### [REQUESTS]
• 1. Using the Data Science Accelerator page, explain why the Marine Management Organisation wanted to make better use of its data.
• 2. From the Data Science Accelerator page, reproduce the passage from "Previous Data Science" to "of previous projects.".

### [DOCUMENT EXCERPT]
────────

Guidance

Previous Data Science Accelerator projects

Updated 24 November 2023

To help you decide if your proposed project is a good fit for the Data Science Accelerator programme, we’ve listed a selection of previous projects.

If you have any questions about the suitability of your project for the programme, email data-science-accelerator@digital.cabinet-office.gov.uk.

Mapping vessel satellite and landings data

Department for Environment, Food and Rural Affairs

The problem it was trying to solve

The Marine Management Organisation wanted to make better use of its data to understand what areas could be marine protected.

Project objectives

To simplify the old system by cleaning, merging and analysing marine datasets.

Outcome of the project

An online tool was created that maps landing data by user-specified inputs. It allows users to query and visualise data. It has also reduced the number of requests to the Marine Management Organisation.

Data science methods used

The applicant:

  • translated the original process from Microsoft Access into R (a data science programming language)
  • created an interactive tool for users
  • deployed the tool on a server using Amazon Web Services

Identifying ‘low value’ user tickets

Government Digital Service

The problem it was trying to solve

The GOV.UK Response Team wanted a way to categorise support requests.

Project objectives

Identify ‘low value’ tickets from the support requests.

Outcome of the project

The project produced a working model that used text classification to identify ‘low value’ tickets, with a recommendation of how it could be used in production.

────────

(Item-finding lines)
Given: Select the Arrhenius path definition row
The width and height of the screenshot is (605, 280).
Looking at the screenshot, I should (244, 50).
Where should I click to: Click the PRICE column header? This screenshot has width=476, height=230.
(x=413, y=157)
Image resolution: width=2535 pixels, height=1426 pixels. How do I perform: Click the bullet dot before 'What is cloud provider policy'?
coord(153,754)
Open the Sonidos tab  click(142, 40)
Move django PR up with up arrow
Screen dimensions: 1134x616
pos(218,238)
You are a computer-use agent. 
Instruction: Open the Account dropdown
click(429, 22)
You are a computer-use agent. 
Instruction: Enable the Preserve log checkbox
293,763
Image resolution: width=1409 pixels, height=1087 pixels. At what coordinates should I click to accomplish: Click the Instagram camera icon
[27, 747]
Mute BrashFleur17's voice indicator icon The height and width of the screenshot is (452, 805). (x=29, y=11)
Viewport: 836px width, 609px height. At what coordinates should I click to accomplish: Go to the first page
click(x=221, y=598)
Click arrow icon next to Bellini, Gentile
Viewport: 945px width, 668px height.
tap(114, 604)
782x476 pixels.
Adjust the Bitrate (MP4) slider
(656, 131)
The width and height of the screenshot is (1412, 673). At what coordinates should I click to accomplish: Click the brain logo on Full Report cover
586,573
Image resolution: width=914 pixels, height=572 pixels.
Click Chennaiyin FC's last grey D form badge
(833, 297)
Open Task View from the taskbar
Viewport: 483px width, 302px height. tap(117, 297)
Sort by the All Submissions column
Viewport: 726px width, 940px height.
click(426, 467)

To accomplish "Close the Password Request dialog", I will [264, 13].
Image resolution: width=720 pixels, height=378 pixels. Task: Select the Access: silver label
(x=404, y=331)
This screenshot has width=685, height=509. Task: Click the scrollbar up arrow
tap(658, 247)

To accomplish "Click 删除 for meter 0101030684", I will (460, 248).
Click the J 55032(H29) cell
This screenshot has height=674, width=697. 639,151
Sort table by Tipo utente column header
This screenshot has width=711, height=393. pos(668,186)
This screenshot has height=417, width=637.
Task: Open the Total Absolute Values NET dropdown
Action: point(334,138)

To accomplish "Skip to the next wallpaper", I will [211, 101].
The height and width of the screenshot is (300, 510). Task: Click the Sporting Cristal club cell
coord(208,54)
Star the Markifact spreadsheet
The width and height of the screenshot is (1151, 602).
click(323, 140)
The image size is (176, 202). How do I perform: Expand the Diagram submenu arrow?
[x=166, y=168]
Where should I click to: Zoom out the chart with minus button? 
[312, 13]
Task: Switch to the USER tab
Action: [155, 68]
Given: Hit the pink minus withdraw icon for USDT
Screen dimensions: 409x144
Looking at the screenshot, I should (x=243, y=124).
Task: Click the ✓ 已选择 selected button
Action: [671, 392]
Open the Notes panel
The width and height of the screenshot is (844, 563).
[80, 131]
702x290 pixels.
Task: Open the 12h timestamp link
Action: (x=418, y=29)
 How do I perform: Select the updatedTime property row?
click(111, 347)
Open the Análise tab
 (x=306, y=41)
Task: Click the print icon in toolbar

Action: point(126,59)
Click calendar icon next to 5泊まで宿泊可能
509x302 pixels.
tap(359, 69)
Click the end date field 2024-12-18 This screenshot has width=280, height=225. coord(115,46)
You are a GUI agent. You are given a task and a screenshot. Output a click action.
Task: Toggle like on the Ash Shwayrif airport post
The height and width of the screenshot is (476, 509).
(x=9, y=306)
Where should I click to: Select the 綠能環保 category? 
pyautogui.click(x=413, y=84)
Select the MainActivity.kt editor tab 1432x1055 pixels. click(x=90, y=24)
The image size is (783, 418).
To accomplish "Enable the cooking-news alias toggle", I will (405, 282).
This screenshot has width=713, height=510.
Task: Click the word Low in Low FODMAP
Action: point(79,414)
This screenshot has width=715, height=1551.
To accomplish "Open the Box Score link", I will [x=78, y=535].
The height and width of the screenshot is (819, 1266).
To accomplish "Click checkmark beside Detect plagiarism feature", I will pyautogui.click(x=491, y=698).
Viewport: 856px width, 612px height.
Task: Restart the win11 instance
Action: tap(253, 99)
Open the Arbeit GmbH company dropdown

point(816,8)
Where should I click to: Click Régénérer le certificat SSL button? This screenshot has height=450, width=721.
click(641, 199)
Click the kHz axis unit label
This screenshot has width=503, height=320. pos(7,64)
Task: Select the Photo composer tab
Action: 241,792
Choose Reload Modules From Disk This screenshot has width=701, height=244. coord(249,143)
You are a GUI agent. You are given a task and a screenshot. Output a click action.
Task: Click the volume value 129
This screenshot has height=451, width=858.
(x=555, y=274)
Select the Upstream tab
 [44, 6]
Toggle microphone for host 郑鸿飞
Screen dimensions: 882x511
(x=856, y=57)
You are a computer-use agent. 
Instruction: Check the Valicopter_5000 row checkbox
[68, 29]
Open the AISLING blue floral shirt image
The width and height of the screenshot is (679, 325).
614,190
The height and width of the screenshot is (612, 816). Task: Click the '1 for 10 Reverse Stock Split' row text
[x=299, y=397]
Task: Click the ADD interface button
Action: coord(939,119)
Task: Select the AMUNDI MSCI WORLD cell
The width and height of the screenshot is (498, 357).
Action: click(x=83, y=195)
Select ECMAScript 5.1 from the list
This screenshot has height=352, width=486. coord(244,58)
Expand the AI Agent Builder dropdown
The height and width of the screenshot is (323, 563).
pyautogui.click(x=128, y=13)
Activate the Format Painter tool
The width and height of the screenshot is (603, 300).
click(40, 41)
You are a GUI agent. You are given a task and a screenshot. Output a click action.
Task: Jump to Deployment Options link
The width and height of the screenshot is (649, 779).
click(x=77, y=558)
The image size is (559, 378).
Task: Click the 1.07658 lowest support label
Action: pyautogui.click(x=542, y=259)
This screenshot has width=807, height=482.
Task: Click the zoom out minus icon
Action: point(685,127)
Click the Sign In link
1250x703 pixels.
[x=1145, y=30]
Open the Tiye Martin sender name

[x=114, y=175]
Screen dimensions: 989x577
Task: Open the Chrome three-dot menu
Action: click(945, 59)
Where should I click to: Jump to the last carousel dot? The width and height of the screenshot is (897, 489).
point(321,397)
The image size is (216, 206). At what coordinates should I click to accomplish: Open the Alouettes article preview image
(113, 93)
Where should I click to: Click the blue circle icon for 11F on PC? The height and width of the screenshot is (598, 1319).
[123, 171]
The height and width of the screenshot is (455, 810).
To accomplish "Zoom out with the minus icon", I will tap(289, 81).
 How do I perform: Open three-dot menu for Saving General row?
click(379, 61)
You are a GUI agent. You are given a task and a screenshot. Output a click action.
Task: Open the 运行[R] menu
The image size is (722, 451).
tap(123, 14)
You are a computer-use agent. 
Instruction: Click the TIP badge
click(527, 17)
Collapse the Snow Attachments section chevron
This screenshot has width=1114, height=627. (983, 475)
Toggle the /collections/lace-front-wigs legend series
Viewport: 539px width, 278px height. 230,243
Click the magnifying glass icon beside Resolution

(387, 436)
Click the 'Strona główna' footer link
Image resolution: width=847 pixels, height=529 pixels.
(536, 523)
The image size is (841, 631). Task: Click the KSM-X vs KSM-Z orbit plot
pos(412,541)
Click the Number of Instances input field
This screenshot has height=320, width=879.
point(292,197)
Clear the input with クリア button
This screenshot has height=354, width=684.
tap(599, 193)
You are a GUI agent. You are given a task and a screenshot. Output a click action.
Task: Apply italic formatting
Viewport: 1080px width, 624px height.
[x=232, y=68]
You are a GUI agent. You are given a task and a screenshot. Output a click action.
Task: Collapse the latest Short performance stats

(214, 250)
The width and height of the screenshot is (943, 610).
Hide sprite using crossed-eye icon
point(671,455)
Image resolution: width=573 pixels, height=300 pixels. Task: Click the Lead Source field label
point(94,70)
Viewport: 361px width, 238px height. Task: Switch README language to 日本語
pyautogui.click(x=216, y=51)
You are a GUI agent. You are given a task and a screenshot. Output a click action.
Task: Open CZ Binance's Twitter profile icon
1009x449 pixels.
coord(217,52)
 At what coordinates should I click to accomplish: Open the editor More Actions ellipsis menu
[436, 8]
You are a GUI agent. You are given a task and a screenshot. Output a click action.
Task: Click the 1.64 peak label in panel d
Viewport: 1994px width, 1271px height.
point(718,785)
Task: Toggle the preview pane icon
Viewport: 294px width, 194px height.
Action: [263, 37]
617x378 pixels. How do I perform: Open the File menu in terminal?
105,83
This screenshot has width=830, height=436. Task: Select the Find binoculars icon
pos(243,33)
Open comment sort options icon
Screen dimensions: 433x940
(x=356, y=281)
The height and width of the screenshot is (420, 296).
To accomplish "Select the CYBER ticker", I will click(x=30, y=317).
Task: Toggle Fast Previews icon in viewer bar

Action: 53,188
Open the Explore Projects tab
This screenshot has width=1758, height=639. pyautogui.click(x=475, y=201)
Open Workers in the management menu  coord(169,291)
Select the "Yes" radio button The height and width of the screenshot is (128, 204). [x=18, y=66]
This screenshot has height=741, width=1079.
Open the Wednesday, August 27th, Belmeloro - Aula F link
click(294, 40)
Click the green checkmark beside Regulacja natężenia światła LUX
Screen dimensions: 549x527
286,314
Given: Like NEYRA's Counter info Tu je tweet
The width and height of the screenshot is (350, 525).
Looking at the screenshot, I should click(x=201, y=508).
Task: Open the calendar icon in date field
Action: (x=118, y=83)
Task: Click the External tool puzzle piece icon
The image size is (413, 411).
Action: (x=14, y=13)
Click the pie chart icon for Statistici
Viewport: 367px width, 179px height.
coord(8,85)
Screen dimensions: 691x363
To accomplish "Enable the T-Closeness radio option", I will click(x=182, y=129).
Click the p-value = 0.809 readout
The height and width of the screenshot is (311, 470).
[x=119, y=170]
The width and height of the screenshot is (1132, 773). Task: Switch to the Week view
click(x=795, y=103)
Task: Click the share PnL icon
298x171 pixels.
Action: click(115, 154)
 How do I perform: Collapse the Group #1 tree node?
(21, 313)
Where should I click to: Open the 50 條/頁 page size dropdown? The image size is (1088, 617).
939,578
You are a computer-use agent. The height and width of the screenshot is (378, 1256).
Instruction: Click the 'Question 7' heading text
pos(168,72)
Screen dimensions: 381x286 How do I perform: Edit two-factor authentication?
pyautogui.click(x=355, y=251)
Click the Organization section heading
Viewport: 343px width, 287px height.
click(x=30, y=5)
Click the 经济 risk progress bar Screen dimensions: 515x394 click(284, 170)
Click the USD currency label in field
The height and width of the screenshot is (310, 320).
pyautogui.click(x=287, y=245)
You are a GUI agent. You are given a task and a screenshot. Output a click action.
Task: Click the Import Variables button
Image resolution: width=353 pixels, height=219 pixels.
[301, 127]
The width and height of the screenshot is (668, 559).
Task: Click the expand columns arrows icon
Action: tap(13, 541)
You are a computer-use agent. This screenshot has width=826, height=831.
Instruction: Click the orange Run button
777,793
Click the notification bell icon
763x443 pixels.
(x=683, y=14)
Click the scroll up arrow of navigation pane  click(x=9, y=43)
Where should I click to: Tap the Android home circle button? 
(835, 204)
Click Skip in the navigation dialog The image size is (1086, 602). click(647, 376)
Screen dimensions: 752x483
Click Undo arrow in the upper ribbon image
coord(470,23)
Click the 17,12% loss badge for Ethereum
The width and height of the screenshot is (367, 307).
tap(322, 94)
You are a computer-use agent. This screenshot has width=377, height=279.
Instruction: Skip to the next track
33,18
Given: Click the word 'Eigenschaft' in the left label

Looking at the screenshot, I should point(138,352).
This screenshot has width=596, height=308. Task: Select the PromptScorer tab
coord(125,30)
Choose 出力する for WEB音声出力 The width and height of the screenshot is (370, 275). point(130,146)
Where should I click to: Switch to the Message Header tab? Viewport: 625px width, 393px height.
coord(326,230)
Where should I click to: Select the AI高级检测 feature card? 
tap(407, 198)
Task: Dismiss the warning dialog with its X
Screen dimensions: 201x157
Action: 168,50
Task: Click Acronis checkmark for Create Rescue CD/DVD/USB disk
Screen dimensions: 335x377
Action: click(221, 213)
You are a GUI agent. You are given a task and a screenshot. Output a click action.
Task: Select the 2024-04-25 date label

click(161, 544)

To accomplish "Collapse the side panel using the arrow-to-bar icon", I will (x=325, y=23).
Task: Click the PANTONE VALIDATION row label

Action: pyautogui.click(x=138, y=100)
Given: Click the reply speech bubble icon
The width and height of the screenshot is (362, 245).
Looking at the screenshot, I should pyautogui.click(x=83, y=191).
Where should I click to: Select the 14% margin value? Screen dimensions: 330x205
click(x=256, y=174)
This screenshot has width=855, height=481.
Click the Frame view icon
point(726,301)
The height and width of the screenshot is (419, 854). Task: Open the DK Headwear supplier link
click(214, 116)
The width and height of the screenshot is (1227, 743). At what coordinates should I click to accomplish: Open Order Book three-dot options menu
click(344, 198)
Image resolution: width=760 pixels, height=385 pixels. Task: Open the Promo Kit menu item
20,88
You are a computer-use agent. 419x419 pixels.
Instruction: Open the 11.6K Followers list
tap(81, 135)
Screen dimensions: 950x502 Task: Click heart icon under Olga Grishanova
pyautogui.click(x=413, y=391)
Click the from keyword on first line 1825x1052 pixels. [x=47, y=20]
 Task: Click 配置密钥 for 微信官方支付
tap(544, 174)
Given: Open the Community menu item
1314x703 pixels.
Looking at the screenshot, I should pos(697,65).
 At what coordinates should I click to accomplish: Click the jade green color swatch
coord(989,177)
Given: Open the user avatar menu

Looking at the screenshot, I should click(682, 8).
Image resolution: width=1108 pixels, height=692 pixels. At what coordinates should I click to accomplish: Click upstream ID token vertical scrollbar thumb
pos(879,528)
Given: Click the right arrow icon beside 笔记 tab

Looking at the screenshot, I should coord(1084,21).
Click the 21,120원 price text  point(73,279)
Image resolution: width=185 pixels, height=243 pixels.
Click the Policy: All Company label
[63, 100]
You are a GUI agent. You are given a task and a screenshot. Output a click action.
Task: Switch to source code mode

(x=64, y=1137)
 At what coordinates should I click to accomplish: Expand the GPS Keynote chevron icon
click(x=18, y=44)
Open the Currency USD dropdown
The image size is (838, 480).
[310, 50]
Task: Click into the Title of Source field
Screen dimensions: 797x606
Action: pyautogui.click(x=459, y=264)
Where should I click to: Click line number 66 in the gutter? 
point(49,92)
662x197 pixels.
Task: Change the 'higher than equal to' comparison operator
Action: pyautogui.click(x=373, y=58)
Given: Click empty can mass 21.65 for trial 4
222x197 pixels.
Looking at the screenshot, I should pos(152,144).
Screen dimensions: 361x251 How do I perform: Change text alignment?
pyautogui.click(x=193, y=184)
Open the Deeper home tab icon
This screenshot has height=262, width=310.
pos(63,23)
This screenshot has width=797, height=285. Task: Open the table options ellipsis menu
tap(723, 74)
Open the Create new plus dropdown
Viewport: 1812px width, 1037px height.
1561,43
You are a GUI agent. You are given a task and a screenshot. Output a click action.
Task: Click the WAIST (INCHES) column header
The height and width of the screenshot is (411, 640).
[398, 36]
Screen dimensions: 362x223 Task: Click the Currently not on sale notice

────────

### [RESULTS FOR EACH TASK]
• 1. The Marine Management Organisation wanted to make better use of its data so that it could understand which areas could be marine protected.

• 2.
Previous Data Science Accelerator projects

Updated 24 November 2023

To help you decide if your proposed project is a good fit for the Data Science Accelerator programme, we’ve listed a selection of previous projects.